The people did not fear him as much as he wanted them to.
He felt Oris's shadow looming over him—unseen but ever-present.
He ordered arrests, but dissidents vanished before his men could find them.
He demanded taxes, but the gold disappeared before it reached his coffers.
He sent mercenaries to hunt Oris, but they returned wounded, terrified, whispering that the Alchemist of War was not a man one could kill.
An alchemist of matter can be slain by a blade.
An alchemist of war is the blade.
Oris had never lost a battle.
Never.
Not even when he stood alone against an army.
Some claimed he was cheating, that his victories were unnatural.
That it was not just genius or talent.
That there was something deeper in the way he fought.

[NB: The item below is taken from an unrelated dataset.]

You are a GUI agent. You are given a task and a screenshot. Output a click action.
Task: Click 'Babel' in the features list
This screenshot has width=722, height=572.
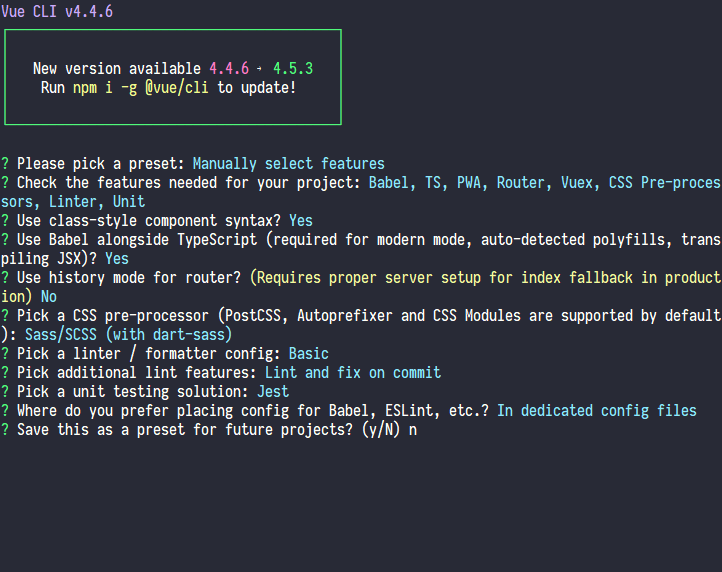click(388, 183)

A bond between his instincts and the battlefield.
The science of combat carved into his flesh, his bones, his blood.
That power—Xadran had failed to take it from him.
Oris was not dead.
He had become something else.
A faceless warrior, carrying a silent vengeance.
Still invincible on the battlefield.
In the shadows, he was already preparing his revenge.
He no longer fought for a corrupted kingdom.
He no longer fought for a stolen throne.
He fought to reclaim the truth.
Xadran realized his mistake too late.
He had not seized power.
Oris had given it to him.
A poisoned gift.
A throne that was nothing but a trap.
A palace filled with feasts and pleasures, where every smile was a lie.
A scepter he clutched tightly, but which served him no purpose.
A shining crown, heavier than a chain.
And beyond the palace walls, in the streets of the kingdom, Oris was building another power.
A power no palace could contain.
A power waiting for the right moment to strike.